## BEGIN GIVEN ENTRIES

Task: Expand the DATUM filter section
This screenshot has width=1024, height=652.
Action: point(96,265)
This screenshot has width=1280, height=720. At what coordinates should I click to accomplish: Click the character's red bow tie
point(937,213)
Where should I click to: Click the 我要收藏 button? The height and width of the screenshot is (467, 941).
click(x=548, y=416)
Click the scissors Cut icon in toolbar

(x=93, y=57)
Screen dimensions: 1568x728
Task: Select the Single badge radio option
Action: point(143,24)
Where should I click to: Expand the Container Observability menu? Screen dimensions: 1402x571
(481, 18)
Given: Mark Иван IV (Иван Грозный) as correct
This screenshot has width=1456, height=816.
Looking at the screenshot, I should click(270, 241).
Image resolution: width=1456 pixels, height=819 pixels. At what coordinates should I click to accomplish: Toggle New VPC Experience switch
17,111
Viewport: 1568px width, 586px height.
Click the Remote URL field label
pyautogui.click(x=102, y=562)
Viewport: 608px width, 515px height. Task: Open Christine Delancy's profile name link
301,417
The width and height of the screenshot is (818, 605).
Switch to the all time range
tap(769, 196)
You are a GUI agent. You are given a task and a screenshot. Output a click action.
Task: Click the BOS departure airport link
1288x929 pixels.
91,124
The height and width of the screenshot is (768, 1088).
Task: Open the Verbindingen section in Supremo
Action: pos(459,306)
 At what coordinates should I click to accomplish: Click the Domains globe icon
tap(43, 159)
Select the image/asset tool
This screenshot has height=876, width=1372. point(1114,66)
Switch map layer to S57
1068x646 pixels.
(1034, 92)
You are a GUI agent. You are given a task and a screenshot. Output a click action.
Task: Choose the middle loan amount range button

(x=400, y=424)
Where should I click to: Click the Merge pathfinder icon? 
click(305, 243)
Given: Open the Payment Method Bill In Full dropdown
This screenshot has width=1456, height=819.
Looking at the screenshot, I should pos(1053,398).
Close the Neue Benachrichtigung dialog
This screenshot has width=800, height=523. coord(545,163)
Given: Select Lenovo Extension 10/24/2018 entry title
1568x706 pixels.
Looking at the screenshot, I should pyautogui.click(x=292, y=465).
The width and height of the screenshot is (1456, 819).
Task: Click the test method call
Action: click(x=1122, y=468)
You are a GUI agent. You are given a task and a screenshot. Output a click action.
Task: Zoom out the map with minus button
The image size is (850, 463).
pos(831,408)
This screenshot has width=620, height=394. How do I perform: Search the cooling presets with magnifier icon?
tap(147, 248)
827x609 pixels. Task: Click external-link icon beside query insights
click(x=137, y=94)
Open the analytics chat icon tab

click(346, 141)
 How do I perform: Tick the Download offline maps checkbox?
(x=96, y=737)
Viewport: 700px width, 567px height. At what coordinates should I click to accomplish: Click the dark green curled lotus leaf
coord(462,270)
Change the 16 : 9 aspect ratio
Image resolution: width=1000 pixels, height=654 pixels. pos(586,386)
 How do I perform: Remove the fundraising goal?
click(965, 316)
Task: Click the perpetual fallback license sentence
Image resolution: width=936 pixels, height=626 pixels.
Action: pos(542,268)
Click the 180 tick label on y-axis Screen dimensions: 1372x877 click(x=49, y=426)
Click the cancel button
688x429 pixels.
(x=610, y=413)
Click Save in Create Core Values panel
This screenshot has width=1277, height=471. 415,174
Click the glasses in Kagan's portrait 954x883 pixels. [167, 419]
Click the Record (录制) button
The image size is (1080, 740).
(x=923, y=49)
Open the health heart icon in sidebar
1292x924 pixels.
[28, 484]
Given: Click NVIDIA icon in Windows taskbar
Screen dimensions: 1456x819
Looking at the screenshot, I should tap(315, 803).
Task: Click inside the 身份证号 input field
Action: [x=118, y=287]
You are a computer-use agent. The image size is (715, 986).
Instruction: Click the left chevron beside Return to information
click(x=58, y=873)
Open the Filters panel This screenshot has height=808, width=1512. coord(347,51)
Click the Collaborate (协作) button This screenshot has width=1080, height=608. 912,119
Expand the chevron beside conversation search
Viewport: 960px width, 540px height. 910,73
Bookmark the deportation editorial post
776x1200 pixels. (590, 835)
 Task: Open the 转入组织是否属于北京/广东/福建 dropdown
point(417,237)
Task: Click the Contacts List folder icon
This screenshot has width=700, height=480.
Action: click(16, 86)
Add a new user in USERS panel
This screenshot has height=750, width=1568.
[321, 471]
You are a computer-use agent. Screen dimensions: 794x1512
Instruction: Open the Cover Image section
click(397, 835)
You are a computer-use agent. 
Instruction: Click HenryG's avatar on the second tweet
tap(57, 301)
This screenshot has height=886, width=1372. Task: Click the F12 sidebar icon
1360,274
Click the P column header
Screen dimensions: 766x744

## END GIVEN ENTRIES

→ **EXERCISE TASK**
Copy all of the material above line for line, with no changes.

→ **RESPONSE TO THIS TASK**
Task: Expand the DATUM filter section
This screenshot has width=1024, height=652.
Action: point(96,265)
This screenshot has width=1280, height=720. At what coordinates should I click to accomplish: Click the character's red bow tie
point(937,213)
Where should I click to: Click the 我要收藏 button? The height and width of the screenshot is (467, 941).
click(x=548, y=416)
Click the scissors Cut icon in toolbar

(x=93, y=57)
Screen dimensions: 1568x728
Task: Select the Single badge radio option
Action: point(143,24)
Where should I click to: Expand the Container Observability menu? Screen dimensions: 1402x571
(481, 18)
Given: Mark Иван IV (Иван Грозный) as correct
This screenshot has width=1456, height=816.
Looking at the screenshot, I should click(270, 241).
Image resolution: width=1456 pixels, height=819 pixels. At what coordinates should I click to accomplish: Toggle New VPC Experience switch
17,111
Viewport: 1568px width, 586px height.
Click the Remote URL field label
pyautogui.click(x=102, y=562)
Viewport: 608px width, 515px height. Task: Open Christine Delancy's profile name link
301,417
The width and height of the screenshot is (818, 605).
Switch to the all time range
tap(769, 196)
You are a GUI agent. You are given a task and a screenshot. Output a click action.
Task: Click the BOS departure airport link
1288x929 pixels.
91,124
The height and width of the screenshot is (768, 1088).
Task: Open the Verbindingen section in Supremo
Action: pos(459,306)
 At what coordinates should I click to accomplish: Click the Domains globe icon
tap(43, 159)
Select the image/asset tool
This screenshot has height=876, width=1372. point(1114,66)
Switch map layer to S57
1068x646 pixels.
(1034, 92)
You are a GUI agent. You are given a task and a screenshot. Output a click action.
Task: Choose the middle loan amount range button

(x=400, y=424)
Where should I click to: Click the Merge pathfinder icon? 
click(305, 243)
Given: Open the Payment Method Bill In Full dropdown
This screenshot has width=1456, height=819.
Looking at the screenshot, I should pos(1053,398).
Close the Neue Benachrichtigung dialog
This screenshot has width=800, height=523. coord(545,163)
Given: Select Lenovo Extension 10/24/2018 entry title
1568x706 pixels.
Looking at the screenshot, I should pyautogui.click(x=292, y=465).
The width and height of the screenshot is (1456, 819).
Task: Click the test method call
Action: click(x=1122, y=468)
You are a GUI agent. You are given a task and a screenshot. Output a click action.
Task: Zoom out the map with minus button
The image size is (850, 463).
pos(831,408)
This screenshot has width=620, height=394. How do I perform: Search the cooling presets with magnifier icon?
tap(147, 248)
827x609 pixels. Task: Click external-link icon beside query insights
click(x=137, y=94)
Open the analytics chat icon tab

click(346, 141)
 How do I perform: Tick the Download offline maps checkbox?
(x=96, y=737)
Viewport: 700px width, 567px height. At what coordinates should I click to accomplish: Click the dark green curled lotus leaf
coord(462,270)
Change the 16 : 9 aspect ratio
Image resolution: width=1000 pixels, height=654 pixels. pos(586,386)
 How do I perform: Remove the fundraising goal?
click(965, 316)
Task: Click the perpetual fallback license sentence
Image resolution: width=936 pixels, height=626 pixels.
Action: pos(542,268)
Click the 180 tick label on y-axis Screen dimensions: 1372x877 click(x=49, y=426)
Click the cancel button
688x429 pixels.
(x=610, y=413)
Click Save in Create Core Values panel
This screenshot has width=1277, height=471. 415,174
Click the glasses in Kagan's portrait 954x883 pixels. [167, 419]
Click the Record (录制) button
The image size is (1080, 740).
(x=923, y=49)
Open the health heart icon in sidebar
1292x924 pixels.
[28, 484]
Given: Click NVIDIA icon in Windows taskbar
Screen dimensions: 1456x819
Looking at the screenshot, I should tap(315, 803).
Task: Click inside the 身份证号 input field
Action: [x=118, y=287]
You are a computer-use agent. The image size is (715, 986).
Instruction: Click the left chevron beside Return to information
click(x=58, y=873)
Open the Filters panel This screenshot has height=808, width=1512. coord(347,51)
Click the Collaborate (协作) button This screenshot has width=1080, height=608. 912,119
Expand the chevron beside conversation search
Viewport: 960px width, 540px height. 910,73
Bookmark the deportation editorial post
776x1200 pixels. (590, 835)
 Task: Open the 转入组织是否属于北京/广东/福建 dropdown
point(417,237)
Task: Click the Contacts List folder icon
This screenshot has width=700, height=480.
Action: click(16, 86)
Add a new user in USERS panel
This screenshot has height=750, width=1568.
[321, 471]
You are a computer-use agent. Screen dimensions: 794x1512
Instruction: Open the Cover Image section
click(397, 835)
You are a computer-use agent. 
Instruction: Click HenryG's avatar on the second tweet
tap(57, 301)
This screenshot has height=886, width=1372. Task: Click the F12 sidebar icon
1360,274
Click the P column header
Screen dimensions: 766x744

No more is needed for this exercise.